WILL ANYBODY BE willing to back Obama on the measure that alters the amount of oversight that Congress would have over foreign trade agreements. Supposedly, less oversight will boost business interests overseas.

Organized labor, however, is concerned that less oversight will let those business interests run amok over the concerns of working people.

Since many of the Democratic caucus members in Congress give lip service to the idea of backing “working people” and rely on those labor union political action committees for their financial support come Election Day, it shouldn’t be a shock that many are saying they’ll vote “no.”

Rep. Tammy Duckworth, D-Ill., who’s trying to bolster her image so she becomes the front-runner in the 2016 campaign for the U.S. Senate from Illinois, issued a statement Thursday saying she’s voting against Obama on this issue.

“TRADE AGREEMENTS NEED tough, enforceable rules,” she said. “Right now, Congress is failing to demand standards to hold other countries accountable.

“That’s especially true for currency manipulation,” said Duckworth.

KIRK: He votes 'aye,' she votes 'no'
She’s not alone. The Washington Post had a field day on Thursday with a story pointing out the fact that the congressmen from Chicago can’t stand the idea either. Rep. Mike Quigley, D-Ill., seems to be the only local congressman willing to consider voting for the idea, according to a commentary he wrote for the Chicago Tribune.

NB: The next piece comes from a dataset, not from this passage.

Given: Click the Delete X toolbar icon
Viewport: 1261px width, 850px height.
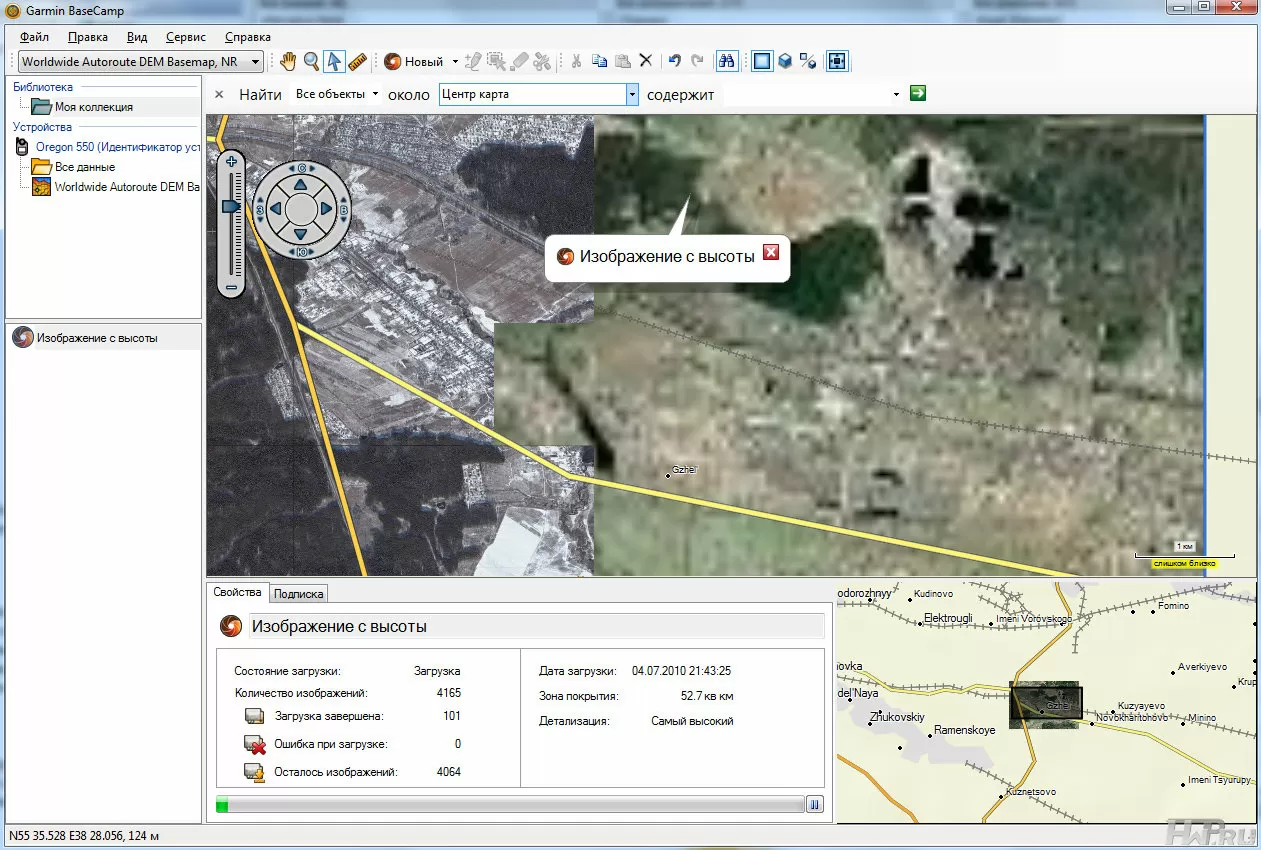Looking at the screenshot, I should click(646, 62).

Even that is more motivated by the fear of being the lone vote that causes an Obama desire to fail passage, although he wrote in the Tribune that the president should have this great authority to set trade policy like past presidents have had.

BUT THOSE OFFICIALS who want to garner future political support for themselves don’t seem as concerned.

Duckworth’s opposition to the idea seems predictable, since in her statement she makes a point of saying that Sen. Mark Kirk, R-Ill., voted for the idea when it came up for consideration last month by the Senate.

OBAMA: Will anybody back him?
I’m sure Duckworth thinks anything that makes her different from the man she’s challenging in next year’s election cycle is a plus for her.

The idea did pass in the Senate, but mostly with Republican votes. For the record, Sen. Richard Durbin, D-Ill., voted “no” for the idea, but told the Washington Post that he did so largely because he felt the measure had enough votes to pass without his support.

ALTHOUGH I HAVE always sensed the House of Representatives is more capable of playing the partisan political game on Capitol Hill. I’m wondering how close we’ll come to seeing the equivalent of that measure in the Illinois House that failed without anybody voting “aye” for it.

They probably won’t want Obama to be able to take credit for an idea they’d rather have a future Republican president have as part of his legacy.

So I’m curious about Duckworth’s statement, particularly because she set up her mass e-mail message to not only make it easy for recipients to send messages to other Democrats telling them to vote “no,” while also making financial contributions to her campaign.

Raising those bucks that allow her to run credibly against Andrea Zopp and any other Democrat who talks of running for the Senate in ’16 may be her primary purpose – and for other Democrats who oppose Obama – in voting the way they do.